** Set problem **
Change "GUI agent" to "interface agent" throughout the records below, leaving every other part of the lines unchanged.

[Records for locating described items]
+ + + + + + +

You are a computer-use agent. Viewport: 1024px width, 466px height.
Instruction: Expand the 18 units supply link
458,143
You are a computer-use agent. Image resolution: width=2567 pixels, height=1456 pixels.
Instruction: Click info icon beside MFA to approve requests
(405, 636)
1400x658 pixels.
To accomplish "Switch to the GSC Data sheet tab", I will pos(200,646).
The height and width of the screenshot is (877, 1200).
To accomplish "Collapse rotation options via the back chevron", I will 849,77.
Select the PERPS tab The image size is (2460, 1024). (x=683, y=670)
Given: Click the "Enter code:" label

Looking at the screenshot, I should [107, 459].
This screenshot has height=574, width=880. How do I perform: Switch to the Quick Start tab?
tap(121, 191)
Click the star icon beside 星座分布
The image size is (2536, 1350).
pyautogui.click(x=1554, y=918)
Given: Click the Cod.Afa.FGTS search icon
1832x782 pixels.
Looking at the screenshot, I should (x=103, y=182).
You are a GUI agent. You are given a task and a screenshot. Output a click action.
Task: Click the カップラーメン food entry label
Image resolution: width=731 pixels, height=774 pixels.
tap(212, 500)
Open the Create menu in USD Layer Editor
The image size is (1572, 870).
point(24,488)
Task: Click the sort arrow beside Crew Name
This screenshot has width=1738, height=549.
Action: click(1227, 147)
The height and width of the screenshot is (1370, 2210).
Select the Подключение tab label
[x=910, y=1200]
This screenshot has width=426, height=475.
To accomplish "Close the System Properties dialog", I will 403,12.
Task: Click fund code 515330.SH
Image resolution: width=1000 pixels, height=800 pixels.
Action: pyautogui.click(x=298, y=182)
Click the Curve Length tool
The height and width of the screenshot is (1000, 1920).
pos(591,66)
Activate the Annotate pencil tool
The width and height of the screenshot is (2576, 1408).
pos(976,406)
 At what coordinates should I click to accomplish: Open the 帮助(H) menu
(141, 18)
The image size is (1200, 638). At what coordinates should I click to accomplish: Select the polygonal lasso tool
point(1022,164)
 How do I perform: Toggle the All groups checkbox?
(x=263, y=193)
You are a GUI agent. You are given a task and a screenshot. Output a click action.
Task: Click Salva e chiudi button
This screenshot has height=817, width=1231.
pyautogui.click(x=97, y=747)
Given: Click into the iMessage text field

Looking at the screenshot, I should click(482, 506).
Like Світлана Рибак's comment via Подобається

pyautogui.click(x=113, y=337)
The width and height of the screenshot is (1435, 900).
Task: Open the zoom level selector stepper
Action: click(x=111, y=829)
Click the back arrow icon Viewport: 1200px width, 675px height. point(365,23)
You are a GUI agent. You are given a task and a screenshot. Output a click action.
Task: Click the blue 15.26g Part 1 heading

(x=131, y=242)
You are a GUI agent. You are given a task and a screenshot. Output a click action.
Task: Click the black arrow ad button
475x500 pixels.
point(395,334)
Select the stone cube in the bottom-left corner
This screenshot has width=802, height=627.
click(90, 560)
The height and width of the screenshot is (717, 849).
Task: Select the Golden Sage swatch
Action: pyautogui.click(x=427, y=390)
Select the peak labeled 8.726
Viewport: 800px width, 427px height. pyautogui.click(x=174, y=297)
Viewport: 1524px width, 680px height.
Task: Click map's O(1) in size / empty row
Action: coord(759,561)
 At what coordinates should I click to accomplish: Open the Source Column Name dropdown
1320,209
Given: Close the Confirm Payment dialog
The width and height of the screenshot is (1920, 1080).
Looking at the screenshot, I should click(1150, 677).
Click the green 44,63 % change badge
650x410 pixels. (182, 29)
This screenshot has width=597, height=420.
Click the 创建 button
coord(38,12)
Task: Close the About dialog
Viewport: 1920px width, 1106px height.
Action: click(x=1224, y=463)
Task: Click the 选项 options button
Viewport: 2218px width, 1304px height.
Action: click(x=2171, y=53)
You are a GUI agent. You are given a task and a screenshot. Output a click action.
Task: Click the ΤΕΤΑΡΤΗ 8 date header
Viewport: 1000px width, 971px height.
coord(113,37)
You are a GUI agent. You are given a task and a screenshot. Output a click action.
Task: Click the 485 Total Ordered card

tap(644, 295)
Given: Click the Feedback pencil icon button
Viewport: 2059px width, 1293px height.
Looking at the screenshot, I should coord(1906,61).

+ + + + + + +

** Reply to the task **
You are a computer-use agent. Viewport: 1024px width, 466px height.
Instruction: Expand the 18 units supply link
458,143
You are a computer-use agent. Image resolution: width=2567 pixels, height=1456 pixels.
Instruction: Click info icon beside MFA to approve requests
(405, 636)
1400x658 pixels.
To accomplish "Switch to the GSC Data sheet tab", I will pos(200,646).
The height and width of the screenshot is (877, 1200).
To accomplish "Collapse rotation options via the back chevron", I will 849,77.
Select the PERPS tab The image size is (2460, 1024). (x=683, y=670)
Given: Click the "Enter code:" label

Looking at the screenshot, I should [107, 459].
This screenshot has height=574, width=880. How do I perform: Switch to the Quick Start tab?
tap(121, 191)
Click the star icon beside 星座分布
The image size is (2536, 1350).
pyautogui.click(x=1554, y=918)
Given: Click the Cod.Afa.FGTS search icon
1832x782 pixels.
Looking at the screenshot, I should (x=103, y=182).
You are a interface agent. You are given a task and a screenshot. Output a click action.
Task: Click the カップラーメン food entry label
Image resolution: width=731 pixels, height=774 pixels.
tap(212, 500)
Open the Create menu in USD Layer Editor
The image size is (1572, 870).
point(24,488)
Task: Click the sort arrow beside Crew Name
This screenshot has width=1738, height=549.
Action: click(1227, 147)
The height and width of the screenshot is (1370, 2210).
Select the Подключение tab label
[x=910, y=1200]
This screenshot has width=426, height=475.
To accomplish "Close the System Properties dialog", I will 403,12.
Task: Click fund code 515330.SH
Image resolution: width=1000 pixels, height=800 pixels.
Action: pyautogui.click(x=298, y=182)
Click the Curve Length tool
The height and width of the screenshot is (1000, 1920).
pos(591,66)
Activate the Annotate pencil tool
The width and height of the screenshot is (2576, 1408).
pos(976,406)
 At what coordinates should I click to accomplish: Open the 帮助(H) menu
(141, 18)
The image size is (1200, 638). At what coordinates should I click to accomplish: Select the polygonal lasso tool
point(1022,164)
 How do I perform: Toggle the All groups checkbox?
(x=263, y=193)
You are a interface agent. You are given a task and a screenshot. Output a click action.
Task: Click Salva e chiudi button
This screenshot has height=817, width=1231.
pyautogui.click(x=97, y=747)
Given: Click into the iMessage text field

Looking at the screenshot, I should click(482, 506).
Like Світлана Рибак's comment via Подобається

pyautogui.click(x=113, y=337)
The width and height of the screenshot is (1435, 900).
Task: Open the zoom level selector stepper
Action: click(x=111, y=829)
Click the back arrow icon Viewport: 1200px width, 675px height. point(365,23)
You are a interface agent. You are given a task and a screenshot. Output a click action.
Task: Click the blue 15.26g Part 1 heading

(x=131, y=242)
You are a interface agent. You are given a task and a screenshot. Output a click action.
Task: Click the black arrow ad button
475x500 pixels.
point(395,334)
Select the stone cube in the bottom-left corner
This screenshot has width=802, height=627.
click(90, 560)
The height and width of the screenshot is (717, 849).
Task: Select the Golden Sage swatch
Action: pyautogui.click(x=427, y=390)
Select the peak labeled 8.726
Viewport: 800px width, 427px height. pyautogui.click(x=174, y=297)
Viewport: 1524px width, 680px height.
Task: Click map's O(1) in size / empty row
Action: coord(759,561)
 At what coordinates should I click to accomplish: Open the Source Column Name dropdown
1320,209
Given: Close the Confirm Payment dialog
The width and height of the screenshot is (1920, 1080).
Looking at the screenshot, I should click(1150, 677).
Click the green 44,63 % change badge
650x410 pixels. (182, 29)
This screenshot has width=597, height=420.
Click the 创建 button
coord(38,12)
Task: Close the About dialog
Viewport: 1920px width, 1106px height.
Action: click(x=1224, y=463)
Task: Click the 选项 options button
Viewport: 2218px width, 1304px height.
Action: click(x=2171, y=53)
You are a interface agent. You are given a task and a screenshot. Output a click action.
Task: Click the ΤΕΤΑΡΤΗ 8 date header
Viewport: 1000px width, 971px height.
coord(113,37)
You are a interface agent. You are given a task and a screenshot. Output a click action.
Task: Click the 485 Total Ordered card

tap(644, 295)
Given: Click the Feedback pencil icon button
Viewport: 2059px width, 1293px height.
Looking at the screenshot, I should coord(1906,61).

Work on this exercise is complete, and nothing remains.